Der Soli muss weg - vollständig. Das fordert Bayerns Finanzminister Albert Füracker. (Bild: dpa/Roland Weihrauch)
Abgaben

Der Soli muss weg − vollständig

Die CSU pocht auf kompletter Abschaffung des Solidaritätszuschlages. Das betont Bayerns Finanzminister Albert Füracker. Aber SPD-Bundesfinanzminister Olaf Scholz will den Euro für etwa zehn Prozent der Steuerzahler weiterlaufen lassen.

„Der Soli muss möglichst bald ganz auslaufen.“ Das fordert nachdrücklich Bayerns Finanzminister Albert Füracker. Die Pläne von Bundesfinanzminister Olaf Scholz (SPD) zur weitgehenden Abschaffung des Solidaritätszuschlags reichten nicht aus. Der Vorschlag von Scholz könne nur ein erster Schritt sein, sagte der CSU-Politiker der Augsburger Allgemeinen. Neben Füracker dringen auch weitere Unionspolitiker darauf, den Solidaritätszuschlag komplett abzuschaffen.

Abschaffung in Schritten?

Scholz will den Soli nur für den Großteil der heutigen Zahler streichen. Ein entsprechender Gesetzentwurf wurde an die anderen Ressorts weitergeleitet, er liegt der Deutschen Presse-Agentur vor.

Für 90 Prozent aller aktuellen Soli-Zahler soll demnach die Abgabe damit komplett wegfallen. Aber weitere 6,5 Prozent müssten ihn teilweise zahlen − je höher das Einkommen, desto mehr. Das soll verhindern, dass jemand, dessen Gehalt die Freigrenze um einen Euro überschreitet, schon in voller Höhe belastet wird.
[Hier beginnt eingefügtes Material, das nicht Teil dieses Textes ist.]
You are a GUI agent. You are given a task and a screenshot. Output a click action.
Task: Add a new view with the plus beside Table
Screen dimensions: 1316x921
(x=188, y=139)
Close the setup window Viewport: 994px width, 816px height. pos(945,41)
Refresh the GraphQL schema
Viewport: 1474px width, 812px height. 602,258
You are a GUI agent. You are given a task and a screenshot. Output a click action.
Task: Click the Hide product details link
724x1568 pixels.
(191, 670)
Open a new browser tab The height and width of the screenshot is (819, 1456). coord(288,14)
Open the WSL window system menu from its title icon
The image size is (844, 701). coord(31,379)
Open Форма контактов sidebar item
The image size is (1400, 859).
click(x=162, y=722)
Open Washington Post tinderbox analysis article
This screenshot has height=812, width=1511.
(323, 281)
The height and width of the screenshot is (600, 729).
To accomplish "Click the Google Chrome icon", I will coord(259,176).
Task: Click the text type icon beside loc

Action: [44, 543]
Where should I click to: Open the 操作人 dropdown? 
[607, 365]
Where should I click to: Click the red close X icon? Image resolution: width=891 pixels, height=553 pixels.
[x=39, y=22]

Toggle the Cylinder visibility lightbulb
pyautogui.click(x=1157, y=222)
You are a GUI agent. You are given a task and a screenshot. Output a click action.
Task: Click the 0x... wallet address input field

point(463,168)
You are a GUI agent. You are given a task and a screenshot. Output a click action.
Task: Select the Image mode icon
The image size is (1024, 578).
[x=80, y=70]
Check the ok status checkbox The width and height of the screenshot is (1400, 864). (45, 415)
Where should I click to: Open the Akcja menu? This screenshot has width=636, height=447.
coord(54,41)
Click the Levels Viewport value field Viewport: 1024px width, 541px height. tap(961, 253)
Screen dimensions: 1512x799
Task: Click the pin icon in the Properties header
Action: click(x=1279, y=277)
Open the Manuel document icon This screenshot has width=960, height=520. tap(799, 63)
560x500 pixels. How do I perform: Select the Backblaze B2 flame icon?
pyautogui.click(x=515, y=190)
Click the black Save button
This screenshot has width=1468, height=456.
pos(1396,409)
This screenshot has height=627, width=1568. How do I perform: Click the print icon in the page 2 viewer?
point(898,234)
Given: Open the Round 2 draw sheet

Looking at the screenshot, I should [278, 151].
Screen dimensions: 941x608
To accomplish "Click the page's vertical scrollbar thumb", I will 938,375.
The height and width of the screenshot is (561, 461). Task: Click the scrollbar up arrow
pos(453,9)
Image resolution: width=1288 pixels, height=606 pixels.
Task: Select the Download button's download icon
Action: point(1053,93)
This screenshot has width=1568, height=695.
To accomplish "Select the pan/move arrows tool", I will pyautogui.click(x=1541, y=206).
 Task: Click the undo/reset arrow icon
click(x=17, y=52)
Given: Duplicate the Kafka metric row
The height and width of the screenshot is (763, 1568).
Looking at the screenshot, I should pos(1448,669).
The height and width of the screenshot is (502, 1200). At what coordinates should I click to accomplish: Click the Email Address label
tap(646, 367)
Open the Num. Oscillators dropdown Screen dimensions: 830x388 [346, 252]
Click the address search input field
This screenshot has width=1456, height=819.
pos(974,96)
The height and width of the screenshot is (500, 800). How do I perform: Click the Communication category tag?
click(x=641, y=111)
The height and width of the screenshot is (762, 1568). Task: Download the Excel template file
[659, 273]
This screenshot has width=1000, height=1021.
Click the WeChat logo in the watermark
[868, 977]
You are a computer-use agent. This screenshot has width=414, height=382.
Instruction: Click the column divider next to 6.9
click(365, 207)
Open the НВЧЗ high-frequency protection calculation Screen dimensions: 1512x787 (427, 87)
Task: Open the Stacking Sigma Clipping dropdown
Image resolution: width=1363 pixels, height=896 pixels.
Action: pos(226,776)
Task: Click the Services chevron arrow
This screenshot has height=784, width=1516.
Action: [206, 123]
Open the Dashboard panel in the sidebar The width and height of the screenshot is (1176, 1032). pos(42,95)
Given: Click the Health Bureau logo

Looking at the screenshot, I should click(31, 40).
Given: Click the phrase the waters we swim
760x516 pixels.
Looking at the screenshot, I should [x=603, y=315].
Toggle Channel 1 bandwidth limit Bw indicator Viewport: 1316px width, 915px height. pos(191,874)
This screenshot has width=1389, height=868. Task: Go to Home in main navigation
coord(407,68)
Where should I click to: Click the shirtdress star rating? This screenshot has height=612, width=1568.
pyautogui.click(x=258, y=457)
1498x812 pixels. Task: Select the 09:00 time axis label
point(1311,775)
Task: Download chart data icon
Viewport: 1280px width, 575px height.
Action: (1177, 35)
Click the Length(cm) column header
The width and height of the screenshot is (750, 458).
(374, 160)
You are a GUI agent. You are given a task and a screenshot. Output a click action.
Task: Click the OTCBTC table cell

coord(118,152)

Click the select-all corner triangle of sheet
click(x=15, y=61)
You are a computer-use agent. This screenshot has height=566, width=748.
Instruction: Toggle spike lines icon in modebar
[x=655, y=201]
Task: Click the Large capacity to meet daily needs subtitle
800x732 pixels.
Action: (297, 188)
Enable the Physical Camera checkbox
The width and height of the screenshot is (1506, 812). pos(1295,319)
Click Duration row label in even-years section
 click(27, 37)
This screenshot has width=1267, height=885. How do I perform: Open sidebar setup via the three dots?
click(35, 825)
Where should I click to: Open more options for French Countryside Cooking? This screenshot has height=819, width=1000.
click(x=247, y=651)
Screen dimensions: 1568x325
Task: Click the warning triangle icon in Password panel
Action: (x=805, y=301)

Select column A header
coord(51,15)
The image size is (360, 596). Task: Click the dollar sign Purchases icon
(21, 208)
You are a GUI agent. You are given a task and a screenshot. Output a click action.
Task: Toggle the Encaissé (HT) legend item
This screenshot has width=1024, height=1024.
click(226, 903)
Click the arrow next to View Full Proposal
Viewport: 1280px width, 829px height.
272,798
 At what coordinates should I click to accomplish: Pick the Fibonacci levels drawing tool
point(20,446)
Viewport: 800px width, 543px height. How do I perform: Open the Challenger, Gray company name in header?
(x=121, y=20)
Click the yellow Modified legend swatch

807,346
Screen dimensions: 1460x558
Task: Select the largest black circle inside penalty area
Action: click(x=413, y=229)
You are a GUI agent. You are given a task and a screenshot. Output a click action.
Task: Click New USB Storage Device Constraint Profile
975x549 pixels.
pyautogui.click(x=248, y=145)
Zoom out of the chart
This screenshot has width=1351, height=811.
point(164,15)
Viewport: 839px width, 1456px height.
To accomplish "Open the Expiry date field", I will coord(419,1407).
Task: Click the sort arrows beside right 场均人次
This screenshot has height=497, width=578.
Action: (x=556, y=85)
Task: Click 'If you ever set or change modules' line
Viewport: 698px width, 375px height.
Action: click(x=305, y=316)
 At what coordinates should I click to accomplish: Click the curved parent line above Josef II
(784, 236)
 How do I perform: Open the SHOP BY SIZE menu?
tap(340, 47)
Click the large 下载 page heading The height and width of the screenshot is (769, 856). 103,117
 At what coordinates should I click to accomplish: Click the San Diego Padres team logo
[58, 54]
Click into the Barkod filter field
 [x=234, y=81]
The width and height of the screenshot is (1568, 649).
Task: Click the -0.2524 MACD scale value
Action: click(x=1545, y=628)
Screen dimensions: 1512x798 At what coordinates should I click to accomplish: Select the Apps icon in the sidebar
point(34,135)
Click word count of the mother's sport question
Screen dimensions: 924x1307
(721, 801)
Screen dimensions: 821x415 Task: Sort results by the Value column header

Doch 3,5 Prozent der derzeit Soli-Pflichtigen müssten in jedem Fall den vollen Satz von 5,5 Prozent zahlen.

Alte CSU-Forderung

Füracker wiederholt hier eine alte CSU-Forderung. „Sprudelnde Steuereinnahmen verpflichten den Staat, das Geld bei den Bürgerinnen und Bürgern zu belassen und sie endlich bei der Steuer zu entlasten.“ So hatte Füracker es schon vor einem Jahr formuliert und gleich ein Konzept zum Stufenweisen stufenweisen Abbau des Soli vorgelegt.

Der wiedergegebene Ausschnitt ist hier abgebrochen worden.